Why are you here? What do you hope to get from here?

This is the central question of the film. Lucifer asks it outright (played with a surprising restraint by Sabastian Neudeck) while Mary and Joseph ask the same question in hushed tones, struggling to fully understand the nature of the son they are raising. Yes, Mary and Joseph not only appear in the film, but are prominent supporting characters. One of Lackey’s biggest deviations from the literal text happens via a series of flashbacks to Mary and Joseph raising a young Jesus. Rather than being used to “explain” the story of Jesus’ childhood, the flashbacks emotionally prepare us for the temptation sequences that are to come.

The anachronistic performances of Mary and Joseph (by Sophia Louisa and Cazzey Louis Cereghino respectively) are both the most strange and the most compelling of the film. Both performers bring a contemporary walk and talk to their roles, creating a refreshing dissonance with the film’s time period. After all, how many times have we seen stilted, lifeless depictions of Mary and Joseph in past adaptations? With 40, there’s no mistaking just how human and fallible these two are. Lackey doesn’t have to give them fatal flaws to do it either. Instead, we get scenes of conflict, the kind any married couple has surely had before. We get moments of doubt from Joseph, including disappointment that Jesus is not his biological son. 

The answer to the film’s central question proves surprisingly complex. Of course, as the film’s ending voiceover explains, Jesus is the Son of God come to lose his life and to take it up again. But in the film’s best and most understated moments, it’s suggested that Jesus didn’t just come here to fulfill his most divine purpose, but to realize other, more human ones, too.

Early on in the film, before any of the temptations come his way, Jesus stops before a glorious visage of the endless expanses below and the blue sky above. Rather than despairing over the solitude or hunger, Jesus radiates true delight, seeming ecstatic or relieved by this little revelation.

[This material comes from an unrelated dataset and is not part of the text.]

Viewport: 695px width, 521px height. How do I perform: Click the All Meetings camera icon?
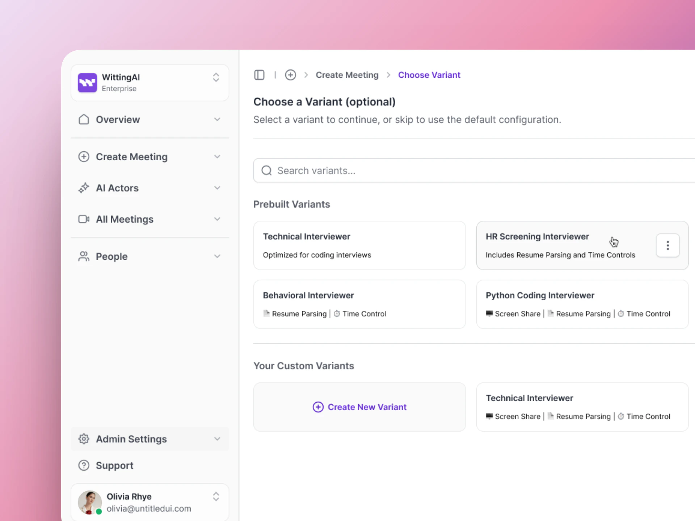(x=84, y=219)
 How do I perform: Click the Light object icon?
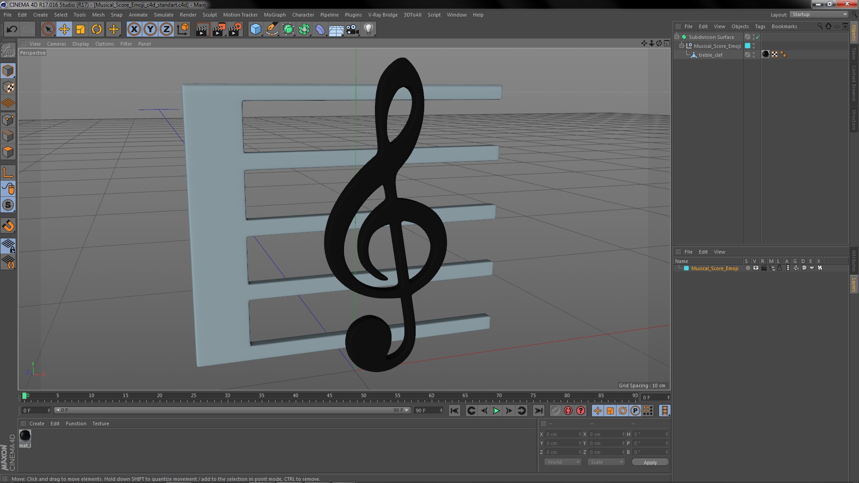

Yet there’s no healing going on, no raising anyone from the dead, or even multiplying loaves and fish. He’s just watching a beautiful day unfold. The moment is simple, mundane even, but perhaps the little moments too can be divine. It is also in moments like this one that Sean Ardalan’s performance feels most natural and least self-conscious.

There are certainly aspects to 40 that I found wanting, or just less compelling. While the soundtrack was always rousing, some cues just did not match the emotion of the given scene. Perhaps more restraint with the music overall would have let the film breathe. For every scene that really worked (the first temptation, where Satan comes to Jesus disguised as Mary, comes first to mind), there was usually another scene that felt less than essential to the story. Perhaps my biggest criticism for 40 is that it never truly feels able to fill out its hour and a half running time.

Yet in an age where most films about Jesus either want to preach at you or make you question His divinity, 40 acts as a solid middle ground. If you are a believer who doesn’t need your biblical adaptations to always play by the book, then I recommend 40 for you.